This website provides more information on key repayment topics, including:
- your payment plan options,
- dealing with loan servicers,
- consolidating student loans,
- repaying private student loans and considering refinancing, and
- returning to repayment after the COVID-19 Payment Pause.
What Your Student Loan Payment Covers
For federal student loans, your payment is generally first applied to any late charges, collection costs, or outstanding interest, and only after that to outstanding principal. This is why your balance generally doesn’t go down by the full amount of your payment each month, and sometimes rises even when you are making payments.
Interest and fees can add up quickly. With some payment plans, the government subsidizes some of your unpaid interest to help prevent your loans from growing while you’re in repayment. Finding the payment plan that is right for you and staying current on your payments can help to stop your loan balance from increasing due to interest and fees.
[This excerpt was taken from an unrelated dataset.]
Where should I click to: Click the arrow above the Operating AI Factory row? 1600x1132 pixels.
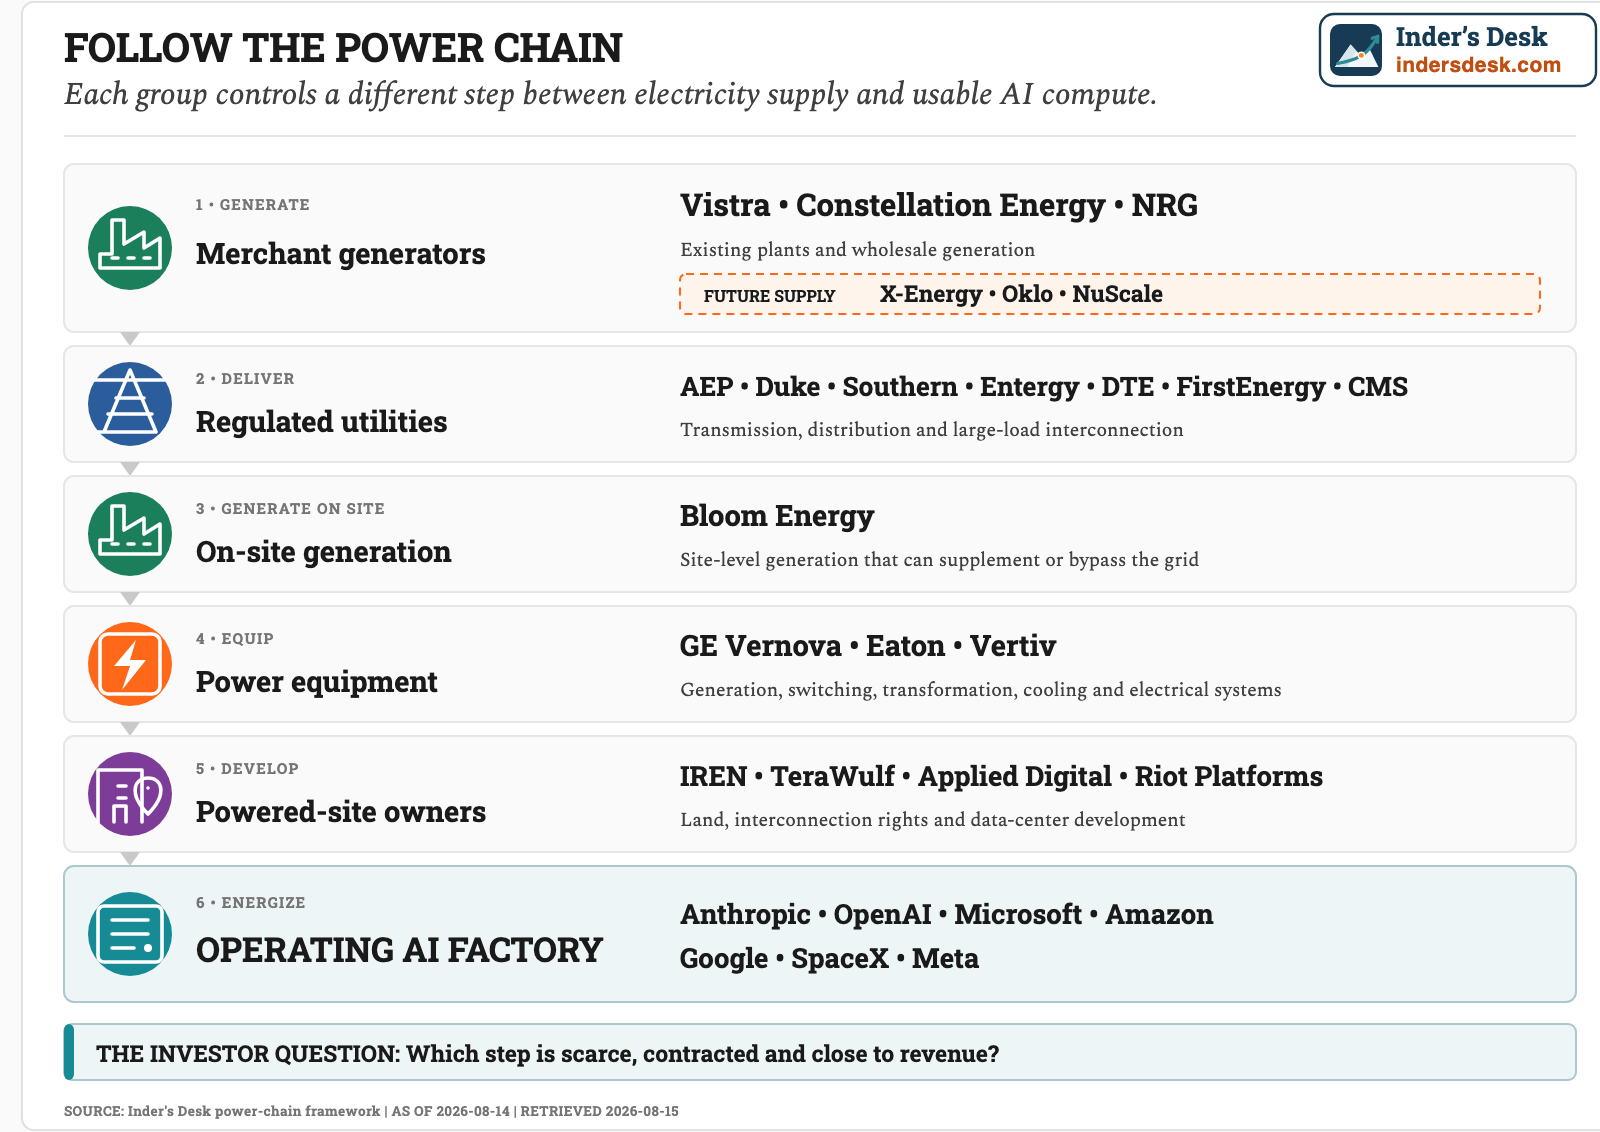coord(130,859)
For more information on how interest and fees are calculated for federal student loans, see the Department of Education’s website.
For private loans, your payment will be applied to your loan according to the terms of your loan agreement.
Can I Make Extra Payments or Prepay on My Loans?
Yes. You can repay all or part of your loan at any time without penalty. If you send in a payment amount that is more than your monthly payment amount, the lender will usually apply the extra money to future payments, unless you request otherwise. If you would like to prepay some of the principal on your loan, you must request that the extra amount you send be applied to principal when you make the payment.
If you can afford it, paying a little extra each month or making a lump sum payment towards your principal is a great way to lower the total cost of your loan. Not only do you pay down your debt faster, but you save money on interest charges over time.